A few weeks later I did an internship in Scoop's Wellington office. After a year of media theory I was feeling pretty jaded about the state of things in the New Zealand media landscape. What an exhilarating relief it was to find myself at Scoop. I knew I wouldn't be asked to doorstop some poor bereaved widow, or publish something with the headline 'Sport Celebrity in Gardening Shocker!'. And there was no suggestion of rewriting press releases, they were there for all to see, naked in the daylight. No, he got me accredited to the press gallery and sent me off to play with the big kids. Or at least that's how they seemed at the time. If it wasn't for Al I would never have had the chance to dance a drunken foxtrot with Georgina te Heuheu, or mumble unintelligibly at an already very smug, then leader of the opposition, John Key.
A year later I found myself unemployed in Wellington, I popped into the Scoop office for a chat and Al asked if I could start work the followingMonday. There was no interview and no job description. I was shocked to discover I was expected to front up as Scoop's political commentator on the radio.
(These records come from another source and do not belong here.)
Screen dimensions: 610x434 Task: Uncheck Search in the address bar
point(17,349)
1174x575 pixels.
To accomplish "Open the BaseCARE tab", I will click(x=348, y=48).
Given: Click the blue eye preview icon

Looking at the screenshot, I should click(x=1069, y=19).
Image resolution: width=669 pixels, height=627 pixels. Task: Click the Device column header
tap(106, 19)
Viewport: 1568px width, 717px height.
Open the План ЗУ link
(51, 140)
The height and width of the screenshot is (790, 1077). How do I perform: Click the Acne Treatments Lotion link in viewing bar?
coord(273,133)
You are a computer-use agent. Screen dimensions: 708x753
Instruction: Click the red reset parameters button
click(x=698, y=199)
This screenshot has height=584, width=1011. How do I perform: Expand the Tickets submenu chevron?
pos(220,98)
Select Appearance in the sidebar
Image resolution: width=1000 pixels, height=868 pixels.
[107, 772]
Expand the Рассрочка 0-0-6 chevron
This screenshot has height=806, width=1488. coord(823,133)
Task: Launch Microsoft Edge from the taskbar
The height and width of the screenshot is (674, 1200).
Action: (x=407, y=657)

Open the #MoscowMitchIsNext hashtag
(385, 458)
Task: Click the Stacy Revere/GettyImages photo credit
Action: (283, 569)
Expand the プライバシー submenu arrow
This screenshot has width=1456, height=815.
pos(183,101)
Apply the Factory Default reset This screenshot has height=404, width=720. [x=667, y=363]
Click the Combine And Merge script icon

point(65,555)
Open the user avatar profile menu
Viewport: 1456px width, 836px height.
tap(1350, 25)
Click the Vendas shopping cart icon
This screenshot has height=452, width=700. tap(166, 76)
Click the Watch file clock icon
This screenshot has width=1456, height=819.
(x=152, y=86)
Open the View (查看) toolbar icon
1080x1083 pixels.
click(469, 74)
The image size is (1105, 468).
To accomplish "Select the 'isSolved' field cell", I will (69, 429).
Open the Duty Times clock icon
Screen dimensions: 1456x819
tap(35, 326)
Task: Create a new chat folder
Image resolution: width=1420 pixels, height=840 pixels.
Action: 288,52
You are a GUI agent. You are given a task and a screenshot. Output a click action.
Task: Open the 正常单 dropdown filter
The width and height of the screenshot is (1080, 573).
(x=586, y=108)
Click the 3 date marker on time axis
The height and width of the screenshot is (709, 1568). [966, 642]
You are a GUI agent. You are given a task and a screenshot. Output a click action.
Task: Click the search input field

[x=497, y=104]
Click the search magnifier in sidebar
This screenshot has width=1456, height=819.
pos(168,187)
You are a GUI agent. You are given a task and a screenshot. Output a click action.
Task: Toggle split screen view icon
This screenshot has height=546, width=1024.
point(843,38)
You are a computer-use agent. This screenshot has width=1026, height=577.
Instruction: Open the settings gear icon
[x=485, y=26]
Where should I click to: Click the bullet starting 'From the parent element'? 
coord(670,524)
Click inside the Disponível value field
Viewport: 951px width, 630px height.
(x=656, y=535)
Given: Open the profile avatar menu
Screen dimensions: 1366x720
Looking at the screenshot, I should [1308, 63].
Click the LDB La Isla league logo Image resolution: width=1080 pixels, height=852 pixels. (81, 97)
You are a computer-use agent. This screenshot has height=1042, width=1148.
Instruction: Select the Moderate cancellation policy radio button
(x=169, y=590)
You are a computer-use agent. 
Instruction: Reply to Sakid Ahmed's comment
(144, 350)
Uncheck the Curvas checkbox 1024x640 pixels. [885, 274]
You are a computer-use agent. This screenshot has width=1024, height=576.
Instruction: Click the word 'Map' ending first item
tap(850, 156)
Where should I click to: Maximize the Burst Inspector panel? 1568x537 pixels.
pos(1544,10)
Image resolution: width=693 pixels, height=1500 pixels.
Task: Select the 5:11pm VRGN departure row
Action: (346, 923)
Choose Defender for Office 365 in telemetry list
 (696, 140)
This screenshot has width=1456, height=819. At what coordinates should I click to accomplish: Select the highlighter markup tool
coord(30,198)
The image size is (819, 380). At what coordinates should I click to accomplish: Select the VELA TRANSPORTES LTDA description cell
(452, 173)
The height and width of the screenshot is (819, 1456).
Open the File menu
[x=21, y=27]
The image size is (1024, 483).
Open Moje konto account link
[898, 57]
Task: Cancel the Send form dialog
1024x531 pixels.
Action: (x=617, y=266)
If I seriously fucked it up he never told me. I was never disciplined as another boss might have, only encouraged and supported.
I loved the tension in the press gallery when Al or Gordon asked the Prime Minister a question. The exchanges always had a pleasing awkwardness, and not a sniff of the sycophantic.
There are many good things to be said about Al, one of them is that he created a machine that enabled the full time employment of Gordon Campbell and the world class satirist Mr Lyndon Hood.
I know I'm not the only recipient of Al's generosity and encouragement. Scoop has given opportunities to many young journalists finding it hard to get interesting stories published in other places.
It can be a terrifying business when someone decides to back you. It doesn't leave an easy 'out' - you just have to do the bloody thing. That was the way it went with Al and I.
I'm happy Al's coming over to Europe. I think his talents will be appreciated here, as they have been in New Zealand. Europe could use an Al, and New Zealand could use an Al in Europe.